#### TEXT BLOCK

Part 2: Productive Struggle: The goal is not to reduce Cognitive Load

Childhood has changed dramatically in a very short period of time. The play-based childhood that shaped generations before us faded gradually between 1980 and 2010. Children spent time outside, solving problems with peers, exploring their environment, negotiating rules, and figuring things out together. Learning often happened through trial and error, persistence, and effort.

Then something changed. The phone-based childhood arrived almost overnight between 2010 and 2015.

This shift didn’t just change entertainment habits. It changed the reinforcement environment shaping attention, problem solving, and persistence. Handheld devices and digital platforms now provide constant stimulation, and effortless engagement. In many cases, the natural friction that once required children to think, wait, and struggle through challenges has been dramatically reduced.

In the modern attention economy, we increasingly design environments that optimize convenience and minimize effort. But when we remove effort entirely, we may also be removing something essential to development.

This raises an important question: what role does cognitive effort play in learning?

Executive Function and Cognitive Capacity

At the center of this conversation is executive function.

Executive function refers to the cognitive processes that allow us to plan, focus attention, remember instructions, and manage multiple tasks. These processes rely heavily on several core components:

• working memory

• attentional control

• cognitive flexibility

• goal-oriented thinking

These systems allow us to select, store, and organize information in a goal-directed manner.

But these abilities do not operate without limits; cognitive resources are finite. Our brains rely on limited attentional capacity, and that capacity must be allocated carefully.

Research on cognition has consistently shown that consumers’ cognitive capabilities, and constraints, are largely determined by the availability of domain-specific attentional

resources associated with both working memory and fluid intelligence. This means that the brain can only actively manage a limited amount of information at any given time.

#### RECORDS FOR THE EXERCISE

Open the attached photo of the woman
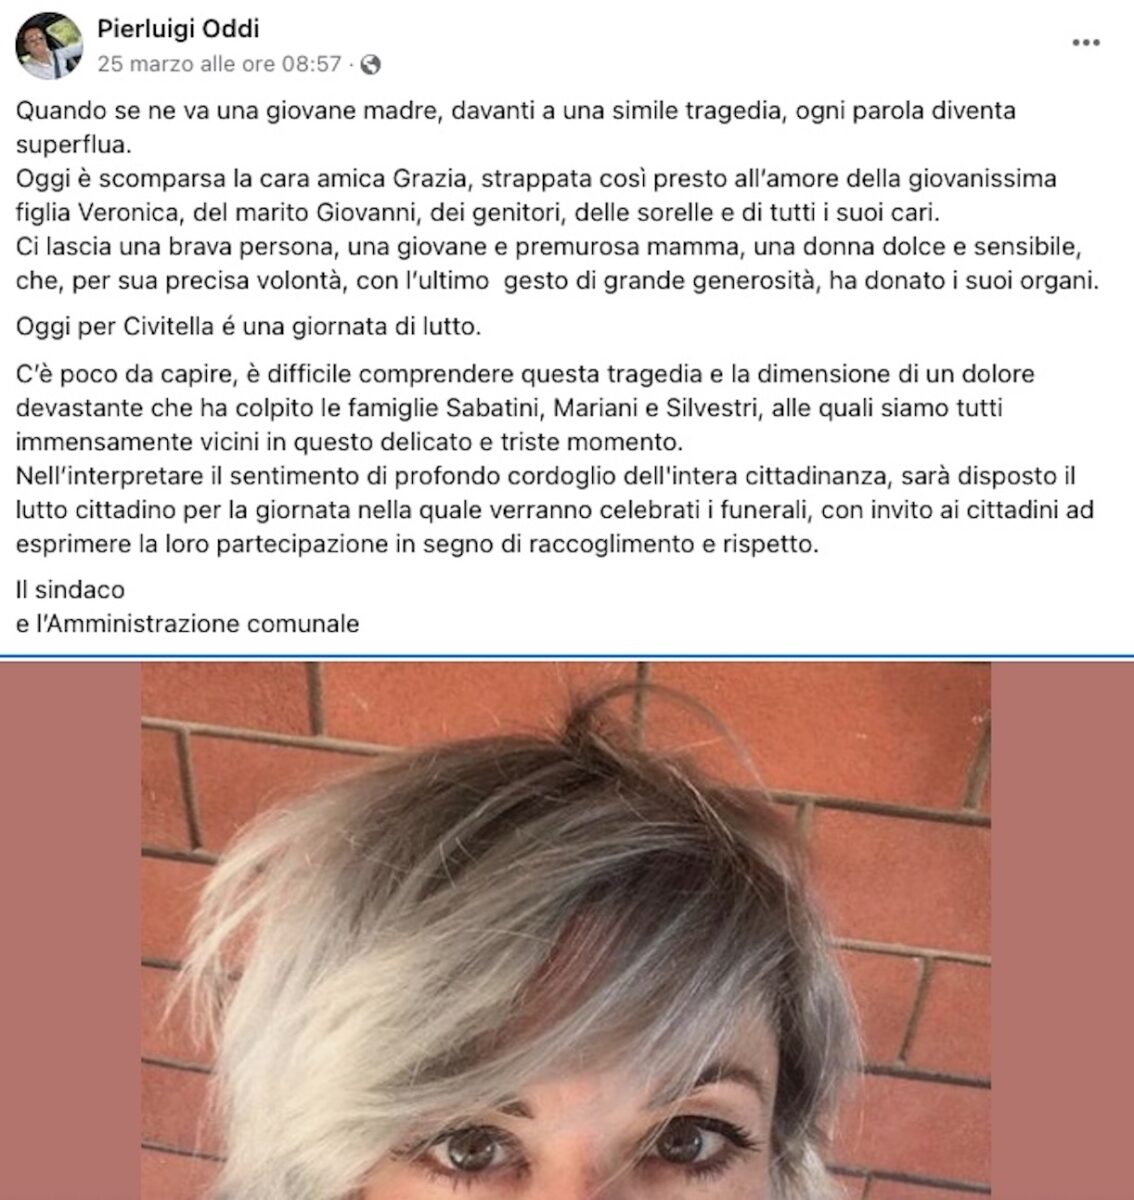1134x1200 pixels. click(x=566, y=930)
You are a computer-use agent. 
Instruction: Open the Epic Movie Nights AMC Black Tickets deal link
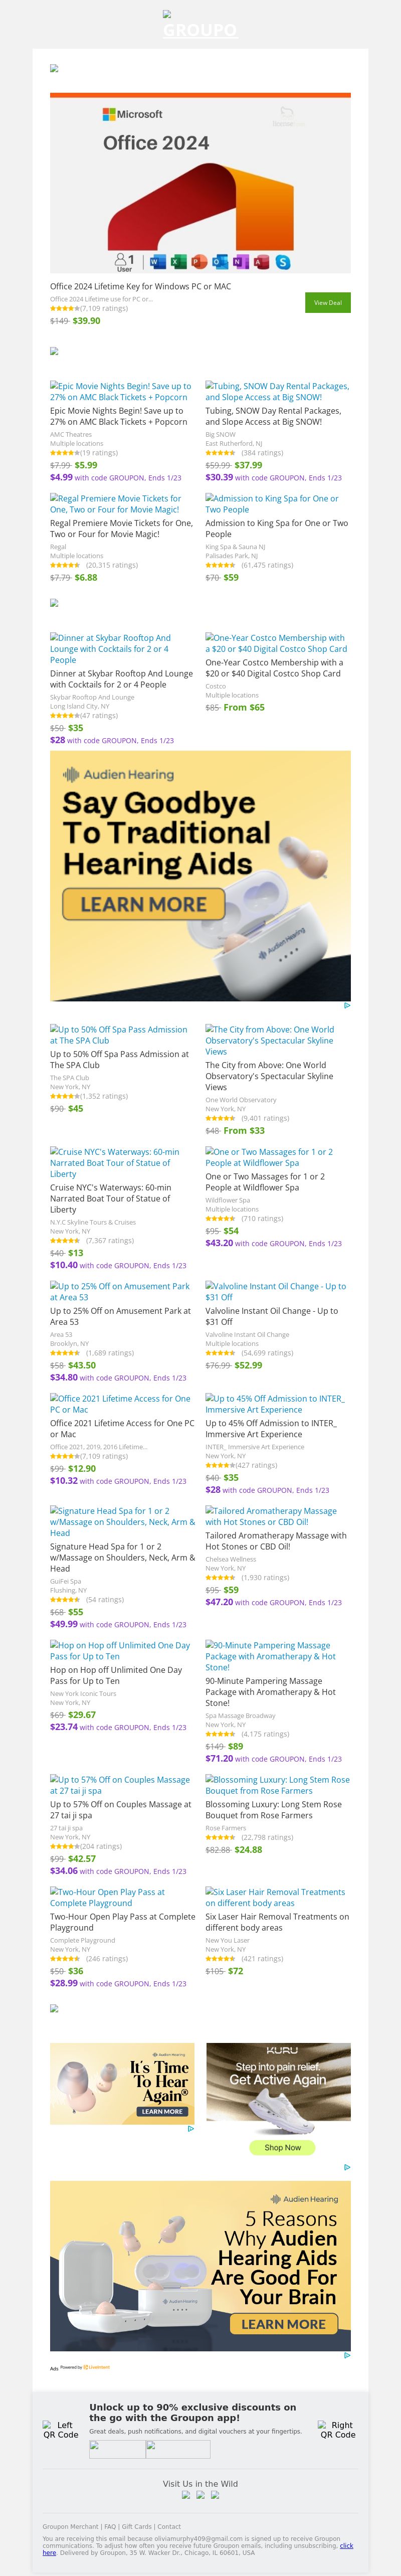(120, 391)
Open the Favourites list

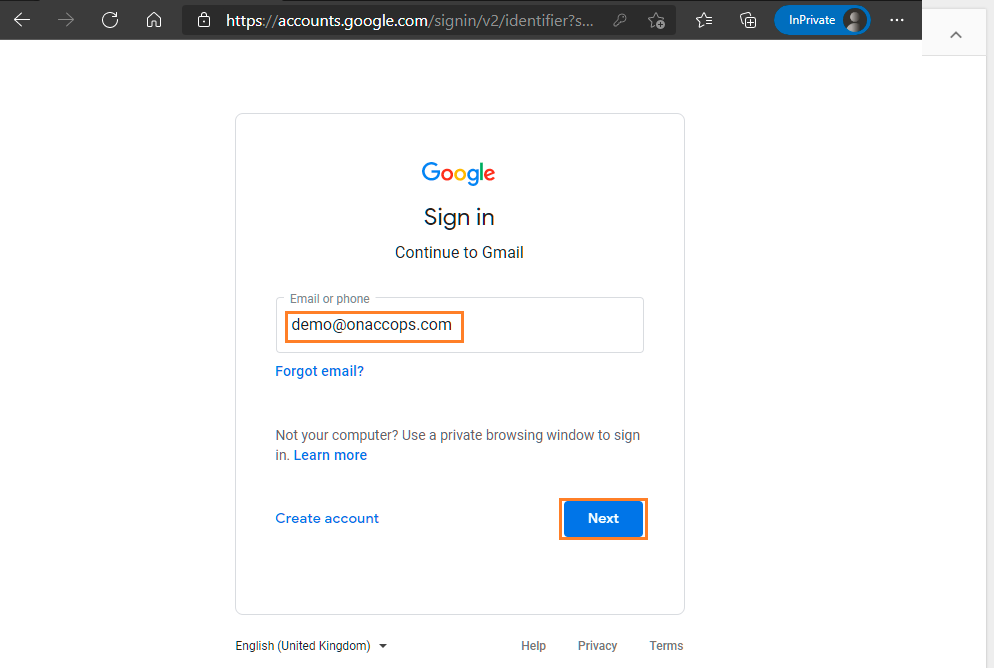(x=704, y=20)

#### TO BE DONE
1) Can you reproduce the entries above word for word, leaving out the pictures?
2) Can you extend the piece on productive struggle and cognitive load, starting right after its last sentence?

#### ANSWERS GIVEN
1)
Open the attached photo of the woman
1134x1200 pixels. click(x=566, y=930)
You are a computer-use agent. 
Instruction: Open the Epic Movie Nights AMC Black Tickets deal link
(120, 391)
Open the Favourites list

(x=704, y=20)

2)
Executive functioning depends on our ability to sustain attention long enough to think through a problem.

Attention as a Limited Resource

Attention is not infinite. It is a limited resource that must be distributed across competing demands: our families, our work, our relationships, and the endless stream of digital information competing for our attention.

Attentional resources support several critical functions:

· selecting relevant information

· storing information in working memory

· organizing information to solve problems

· maintaining goal-directed behavior

When attentional resources are consumed by distractions or interruptions, fewer cognitive resources remain available for thinking, learning, and decision-making.

This matters because executive function relies heavily on attentional endurance, the ability to maintain cognitive engagement long enough to process information and arrive at a solution. In environments saturated with constant stimulation, attentional endurance becomes increasingly difficult to sustain.

The Cognitive Cost of Smartphones

Research has shown that the mere presence of a smartphone can reduce cognitive capacity.

Even when people are not actively using their phones, and even when they successfully resist the urge to check them, attentional resources may still be partially occupied by the device’s presence. Part of the brain remains engaged in monitoring the possibility of incoming notifications or messages. This phenomenon reduces the cognitive resources available for other tasks. Simply having a smartphone nearby can quietly drain the attentional capacity needed for sustained thinking and problem solving.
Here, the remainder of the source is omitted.